++++ Input
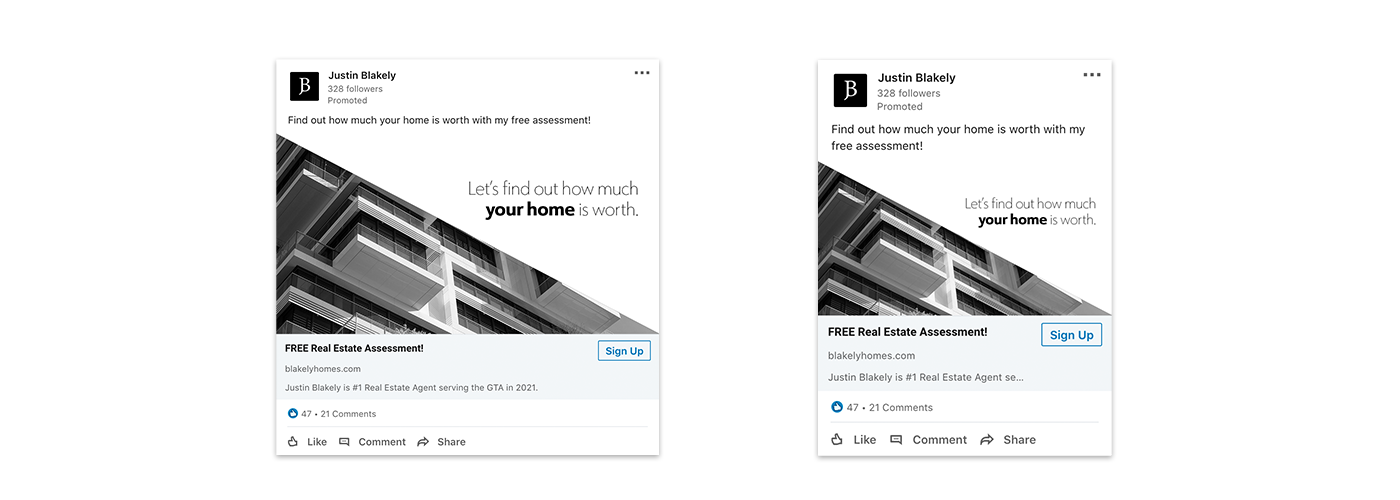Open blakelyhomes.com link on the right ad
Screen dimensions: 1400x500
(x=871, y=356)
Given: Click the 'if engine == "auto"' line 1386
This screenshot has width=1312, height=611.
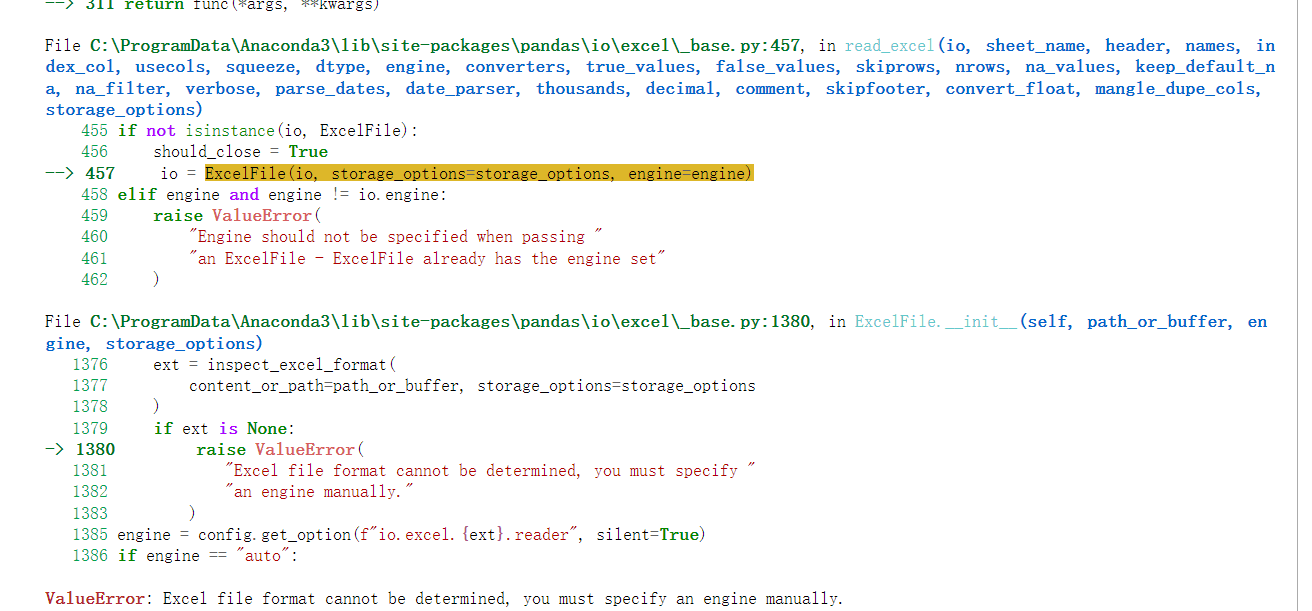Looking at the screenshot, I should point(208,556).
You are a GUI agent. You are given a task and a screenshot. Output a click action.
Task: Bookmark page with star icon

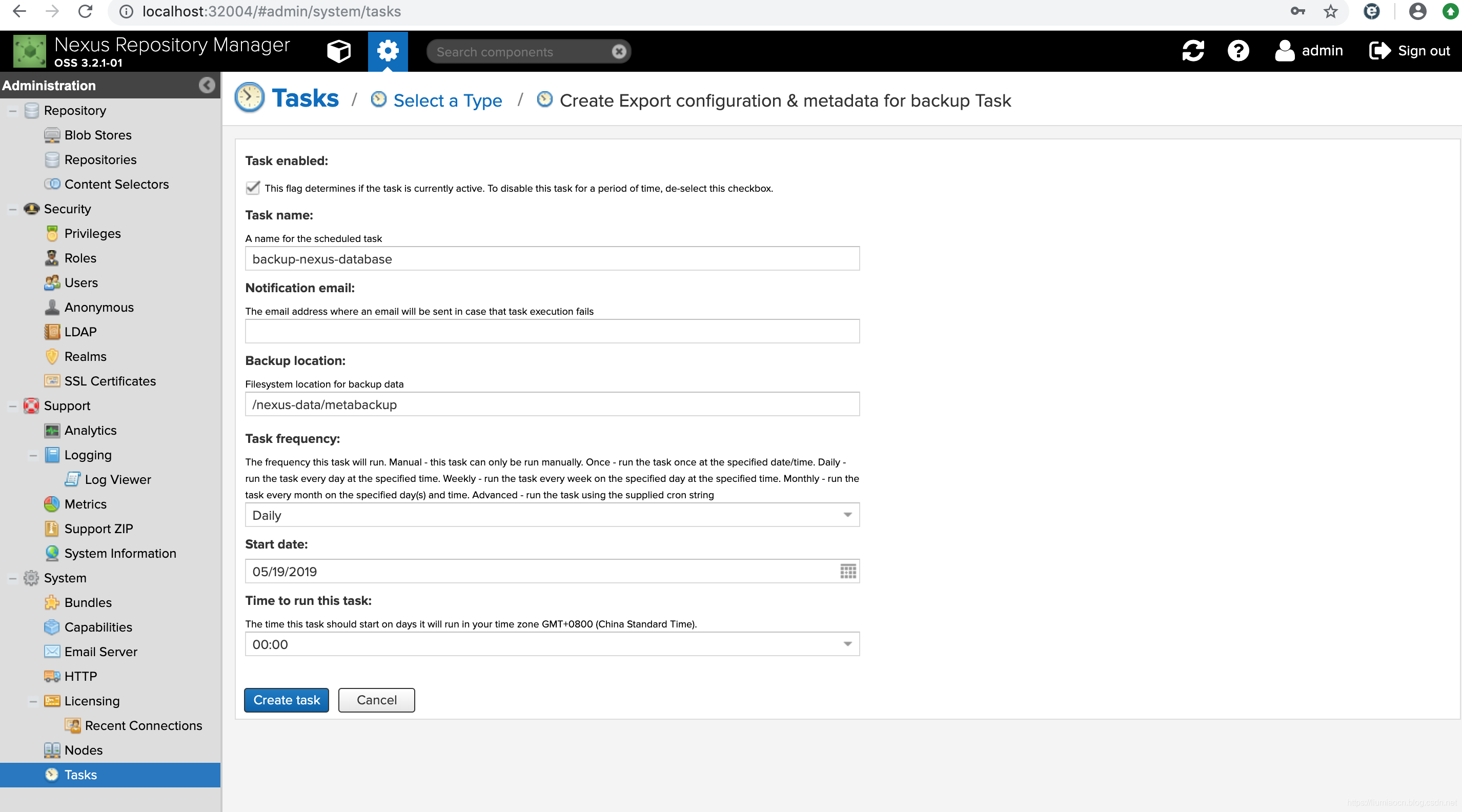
++++++++
Reproduce all of the entries above word for word, leaving out the pictures.

◆ Problem solution:
Open blakelyhomes.com link on the right ad
Screen dimensions: 1400x500
(x=871, y=356)
Given: Click the 'if engine == "auto"' line 1386
This screenshot has width=1312, height=611.
Looking at the screenshot, I should point(208,556).
You are a GUI agent. You are given a task and a screenshot. Output a click action.
Task: Bookmark page with star icon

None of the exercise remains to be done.